Sicuramente a chiunque sarà capitato di fare un lungo tragitto in auto da soli.
Non importa molto la destinazione, semplicemente il doversi spostare da un punto A ad un punto B, e farlo senza passeggeri, in completa solitudine. Magari dover percorrere una strada che già si conosce, o una lunga autostrada, così da non dover essere per forza concentrati sul percorso, ma potersi perdere nei propri pensieri: solo il piede sull’accelleratore, uno sguardo allo specchietto esterno e a quello retrovisore. E al massimo un’autoradio come unico compagno di viaggio.
E’ sera, ormai la luce del giorno ha lasciato spazio a una luna spenta, nascosta dietro ad una coltre di nubi che minacciano pioggia. E’ così che mi metto in viaggio lungo l’autostrada che mi porta alla mia destinazione. E’ un viaggio abbastanza lungo, quindi imposto il cruise control che mantiene la velocità dell’auto stabile. Non ho nemmeno più il pensiero di dover schiacciare l’accelleratore, quindi mi metto comoda sul sedile con le mani sul volante, e la mente si svuota.

Solo gli occhi rimangono vigili e osservano i fari rossi delle altre auto che supero o che si lasciano superare. Quel colore  intenso e luminoso che ha un non so che di ipnotico.

In sottofondo la radio con il mio CD preferito, di quelli che alla fine di un brano conosci già il successivo. Non perchè sai i titoli o i testi delle canzoni, ma perchè lo hai ascoltato così spesso da averne imparato i suoni e le melodie, che si fondono l’uno con l’altra, come se si trattasse di un’unica lunga canzone. Anche la musica che conosci così bene finisce per rafforzare l’effetto ipnotico dei fari delle auto che sfrecciano accanto.

E’ fatta. Ormai udito e vista sono in quella sorta di trance e concentrazione che permette alla mente di navigare per conto suo, quasi staccata dal resto del corpo.

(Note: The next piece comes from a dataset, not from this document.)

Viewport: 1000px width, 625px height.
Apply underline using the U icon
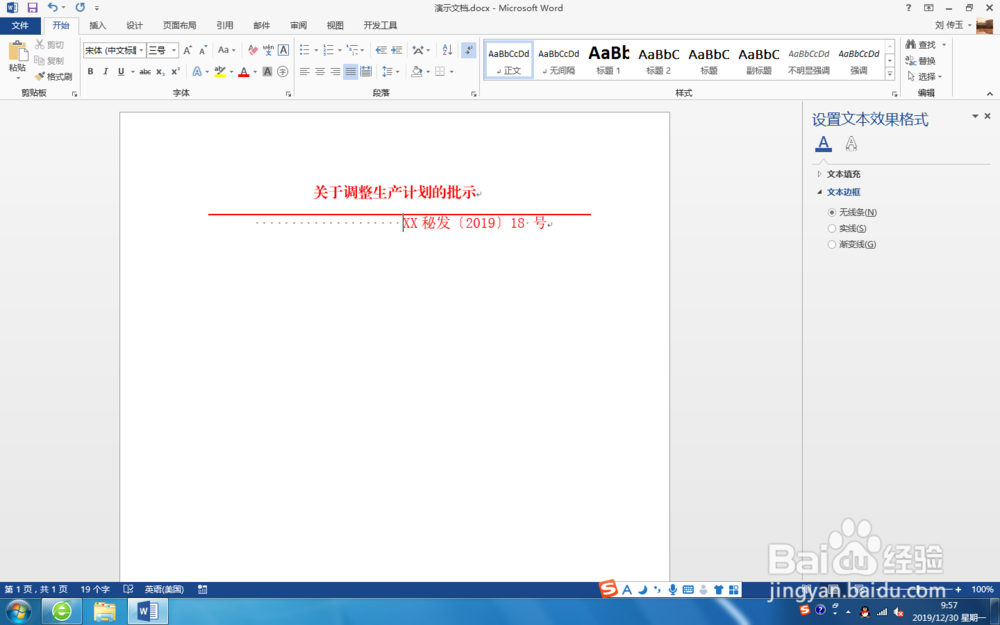(121, 71)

Le orecchie sentono la musica, ma in realtà la mente ascolta i pensieri.

Gli occhi osservano la strada, ma in realtà la mente vede delle immagini vissute e passate, oppure immaginarie e future.

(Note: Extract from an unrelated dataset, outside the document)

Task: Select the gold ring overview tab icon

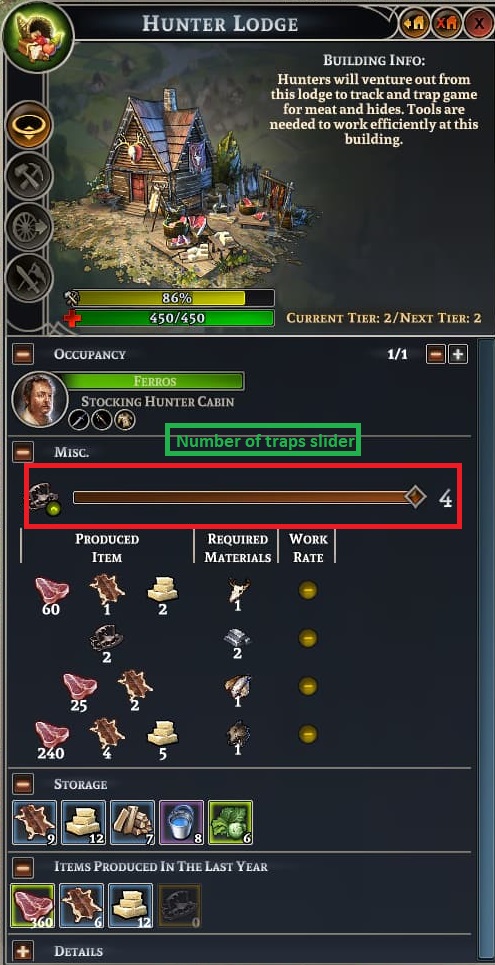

Entri nella terra dei “se” e dei “ma”, dei “se fosse stato” e dei “sarà”, dei “vorrei” e dei farò”.
E’ così che sto facendo un viaggio nel viaggio, sto guidando verso una destinazione e allo stesso tempo la mia mente è altrove, in un posto ancora diverso. Sembra di vivere contemporaneamente in più realtà parallele, come nei film di fantascienza.

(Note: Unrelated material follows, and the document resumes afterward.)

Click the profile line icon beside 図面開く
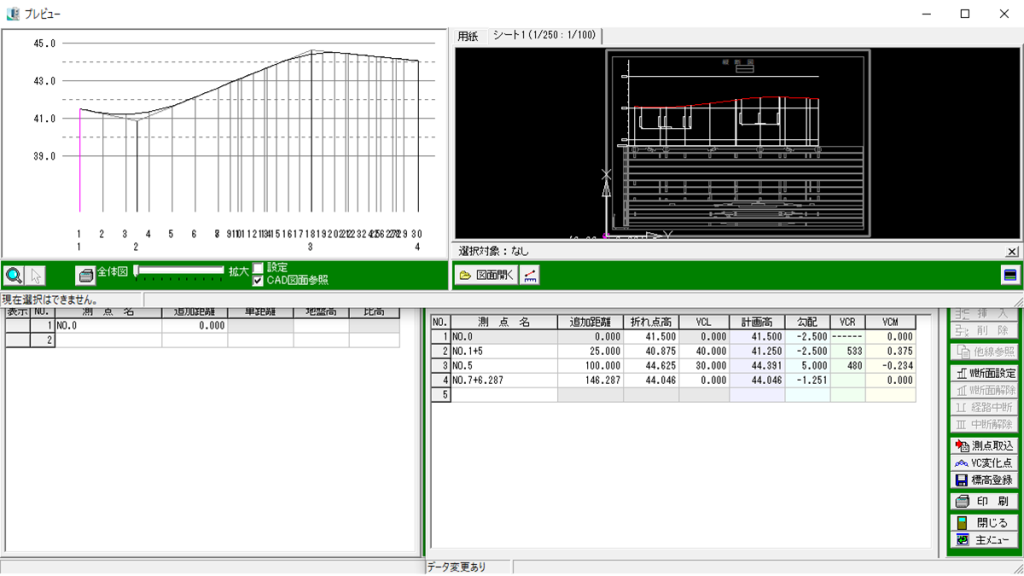Screen dimensions: 1024x576 531,276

Eppure non mi sono mai sentita così connessa con me stessa, così profondamente assorta nei miei pensieri. Niente mi può disturbare allontanandomi dalle mie riflessioni.
Così come la mia auto mi permette di percorrere un percorso fisico ed arrivare alla meta del mio viaggio, così le luci ed il silenzio della notte facilitano il viaggio attraverso i labirintici vicoli della mente.